Download the train set and replace it with ./data/train.json where the validation set is also in.

Start fine-tuning

Then fine-tuning it by simply running the following script:

python train.py

This script has a set of default parameters as follows:

{
  "model_select": "facebook/bart-base",
  "per_device_train_batch_size": 8,
  "num_epochs_train": 1,
  "log_steps": 5000,
  "max_src_length": 128,
  "max_tgt_length": 128,
  "lr": 0.0002,
  "scheduler": "constantlr",
  "seed": 122,
  "do_train": true,
  "use_tb": true,
  "do_eval": false,
  "dataset_name": "translation",
  "output_path": "tmp/pt_bart-base_translation",
  "from_pretrained": true,
  "batch_size": 8,
  "grad_norm_clip": 1.0,
  "n_gpu": 1,
  "optimizer": "adamW",
  "visible_devices": "0"
}

This takes around 30 hours on a RTX 2070 Super GPU. At the end of the epoch, a checkpoint is saved, which is extactly the one used in the demo section. Notice: the above list of hyperparameters may not be the best in the final model's performance due to computational resources constraints. Free free to increase the batch size, training data, mode size or attempting different learning rate scenarios if you have more GPUs and times. It is straightforward to adjust the parameters if taking a look at the train.py script. The script takes care of loading the data in batches from disk with dynamic batching thanks to HF's datasets and transformers APIs instead of loading all data into memory at one time. This well avoids out of RAM problems.

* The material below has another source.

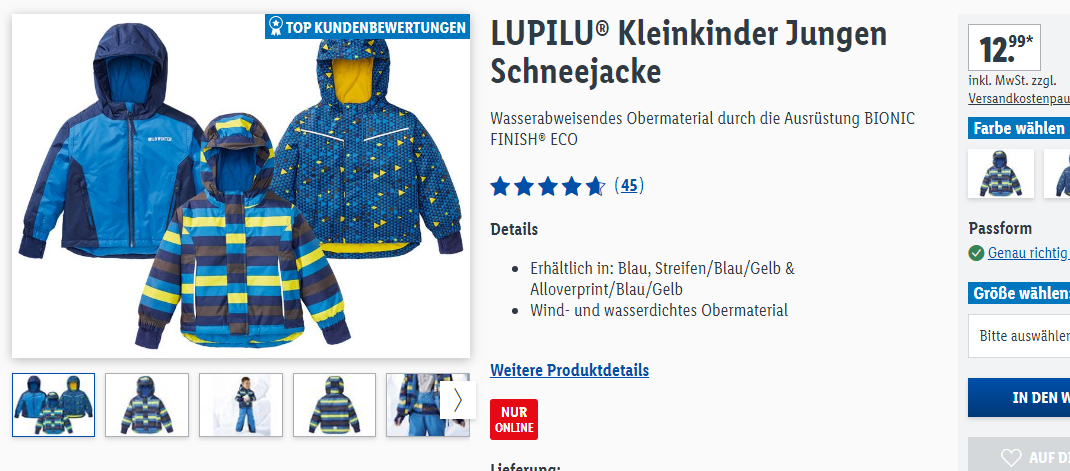Viewport: 1070px width, 471px height.
Task: Click the red Nur Online badge
Action: pyautogui.click(x=514, y=419)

The following plots the training loss trend using the default parameters (plot_loss.py):



Evaluation

As commonly practiced in the literature, we use sacrebleu here to measure the performance of the trained models. As a comparison, the checkpoint Helsinki-NLP/opus-mt-en-zh from HF's models hub is measured as well. The checkpoint is what I can found the most popular one (as indicated by the number of being downloaded) in English to Chinese translation in the hub. Notice: the opus-mt-en-zh checkpoint is trained based on a smaller BART with around 77M parameters (as compared to ours here with around 139M parameters) but it is trained on a collection of 41M pairs that are around 8 times of the customized one described in this repository.

python evaluate.py --model_path Helsinki-NLP/opus-mt-en-zh
python evaluate.py --model_path congcongwang/bart-base-en-zh

This will take a while to finish as they are evaluated on the validation set with around 40k examples.

The following table presents their sacrebleu scores.

Models sacrebleu
Helsinki-NLP/opus-mt-en-zh 20.7205
congcongwang/bart-base-en-zh 24.3759

** Please take a grain of salt for the sacrebleu scores since they are evaluated on the validation set that is in-domain similar to the training set that is used for training congcongwang/bart-base-en-zh not for Helsinki-NLP/opus-mt-en-zh. Hence, it is very likely that Helsinki-NLP/opus-mt-en-zh performs much better than congcongwang/bart-base-en-zh in its test set. This has been an open research question (awkward) regarding deep models's actual generalization capabilities (REF1, REF2, REF3).

Contributions

This repository welcomes feedback from the great community in offering advice on optimizing this repository.

Future work ideas

  • Train a sequence-to-sequence BART-base on the dataset from scratch rather than fine-tune from its checkpoint.
  • Fine-tune starting from MarianMT checkpoints.
  • Expand the dataset from various domains (i.e, makes it more general overall).
  • Train on smaller sequence to sequence transformers?